Photo Source: Alex Goodlett/Getty
Injuries are wreaking havoc on the WTA’s first week of the season and the week is not even half over. Already five of the WTA’s top six players have been forced out of action due to injury.
It’s a bad omen and the continuation of a trend that we saw late in 2015 when Serena Williams pulled the plug on her season in September as Maria Sharapova struggled to get healthy. There was also Eugenie Bouchard, who succumbed to post-concussion syndrome and ended her season with a lawsuit against the USTA.
Is it just tough luck or is the tour simply too rigorous for the game’s top stars, who play week in and week out, many times multiple days and weeks consecutively?
Are we seeing the inconvenient nexus of a sport that has become too physical and a schedule that has become too demanding? Or has the tour just hit a stretch of bad luck? Either way it will be something to keep an eye on as the season progresses.
For now, all we can do is try and take stock of who is suffering from what so that we may make some sense of what their hopes are as the tour moves forward to the first—and most grueling—Grand Slam of the year in less than two weeks in Melbourne.
THE DOCTOR'S OFFICE
21-time major champion Williams, the defending champ at the Australian Open, is dealing with knee inflammation and had to retire from her match during the second set at Hopman Cup on Tuesday (a day after opting out of her first match). She insists she’ll be good to go in a matter of days. But Williams has not played a tour-level match since falling to Roberta Vinci at the U.S. Open last September. How has it come to this?
Simona Halep, the top seed at Brisbane, was forced out of the draw with swelling and soreness in her left achilles tendon. The Romanian says she dealt with the injury some last season and hopes to compete next week in Sydney.
Sharapova, who only played three events after Wimbledon last season, strained her left forearm and pulled out of Brisbane, saying she hopes to be ready for Melbourne. The five-time major champion missed last year’s U.S. Open with a right leg injury after pulling out of Cincinnati and saying she hoped to be fine for New York. Hopefully the forearm injury is nowhere near as serious.
Petra Kvitova, who battled mono all of last season, but finished the season like a warrior, pulled out of Shenzhen on Tuesday with a stomach ailment. She says the sickness is not related to mono, and she plans to play Sydney next week.
Third-ranked Garbine Muguruza pulled out of her first match of the year early in the second set with a worrying injury to her left foot. Here's what she had to say:
Is that all? Unfortunately, no. Sam Stosur is undergoing an MRI on her right wrist, which bothered her during her three-set loss to Carla Suarez Navarro in Brisbane on Tuesday. Ajla Tomljanovic had to pull out of doubles in Brisbane after an ab strain (actually caused by playing with a shoulder strain) forced her out.
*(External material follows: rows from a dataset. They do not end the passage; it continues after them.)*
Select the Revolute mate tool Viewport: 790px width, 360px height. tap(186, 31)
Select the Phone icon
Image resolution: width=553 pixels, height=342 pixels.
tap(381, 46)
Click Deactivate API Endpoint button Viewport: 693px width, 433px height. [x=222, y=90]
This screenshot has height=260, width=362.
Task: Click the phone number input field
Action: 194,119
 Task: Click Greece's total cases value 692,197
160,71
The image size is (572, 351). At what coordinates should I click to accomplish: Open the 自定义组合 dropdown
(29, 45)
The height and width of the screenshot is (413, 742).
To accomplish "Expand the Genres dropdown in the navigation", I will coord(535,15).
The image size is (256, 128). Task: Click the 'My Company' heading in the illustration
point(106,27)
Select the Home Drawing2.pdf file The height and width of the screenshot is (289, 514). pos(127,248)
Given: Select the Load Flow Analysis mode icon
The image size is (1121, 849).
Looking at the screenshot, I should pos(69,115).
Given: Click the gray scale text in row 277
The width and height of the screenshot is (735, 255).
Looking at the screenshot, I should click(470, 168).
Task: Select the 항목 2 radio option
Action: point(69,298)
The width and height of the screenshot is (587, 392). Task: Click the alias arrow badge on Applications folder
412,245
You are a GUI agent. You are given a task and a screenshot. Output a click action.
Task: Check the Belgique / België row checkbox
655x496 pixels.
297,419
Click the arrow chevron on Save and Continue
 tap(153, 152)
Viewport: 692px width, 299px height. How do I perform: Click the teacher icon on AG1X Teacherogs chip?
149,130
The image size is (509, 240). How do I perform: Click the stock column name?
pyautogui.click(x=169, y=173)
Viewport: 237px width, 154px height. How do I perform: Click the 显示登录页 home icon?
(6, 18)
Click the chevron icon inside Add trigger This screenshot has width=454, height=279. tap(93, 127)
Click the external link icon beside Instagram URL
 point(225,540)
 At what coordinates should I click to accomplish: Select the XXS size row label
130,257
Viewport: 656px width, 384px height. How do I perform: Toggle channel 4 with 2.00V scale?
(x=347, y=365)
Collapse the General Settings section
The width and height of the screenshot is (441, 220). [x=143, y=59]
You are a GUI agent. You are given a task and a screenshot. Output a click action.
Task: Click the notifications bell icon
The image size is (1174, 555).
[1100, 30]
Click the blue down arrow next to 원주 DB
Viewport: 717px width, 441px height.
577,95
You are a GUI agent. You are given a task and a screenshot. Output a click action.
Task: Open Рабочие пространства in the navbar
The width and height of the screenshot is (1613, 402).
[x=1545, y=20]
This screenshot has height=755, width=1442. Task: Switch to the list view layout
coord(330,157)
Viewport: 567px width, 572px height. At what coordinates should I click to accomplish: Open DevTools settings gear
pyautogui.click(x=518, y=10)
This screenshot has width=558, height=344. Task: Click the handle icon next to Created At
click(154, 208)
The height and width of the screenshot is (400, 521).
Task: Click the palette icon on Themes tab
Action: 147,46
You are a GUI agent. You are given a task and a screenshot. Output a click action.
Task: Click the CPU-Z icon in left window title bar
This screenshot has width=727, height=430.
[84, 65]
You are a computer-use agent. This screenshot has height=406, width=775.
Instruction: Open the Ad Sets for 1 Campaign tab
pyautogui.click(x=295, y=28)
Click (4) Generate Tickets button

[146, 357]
She hopes to be well after some rest. Irina-Camelia Begu retired in the second set of her match vs. Anna Lena Friedsam in Shenzhen.
If there's a bright side in all of this its that Canada's Bouchard played through her first full match since suffering a concussion in a freak accident at the U.S. Open. She has reached the quarterfinals in a WTA event for the first time since last January.
The takeaway? Tennis is a tough game, and perhaps even tougher is rounding the bend from the off-season to the regular season. Ideally, players like to have an intensified training block that allows them to build a training base that could last them through this first grueling segment of the season. But it surely can’t be easy putting the finishing touches on a lung-searing, muscle-taxing training block at a time when much of the world is celebrating the holidays at ski resorts and whooping it up to commemorate the new year. Tennis turns the page fast on its outcoming season faster than any other sport, ringing in the new with a grind in Australia that is not for the meek.
It’s been a tough beginning for the WTA Tour. The question is, should we be concerned about the well-being of the athletes, or should we be thankful that it hasn’t been worse?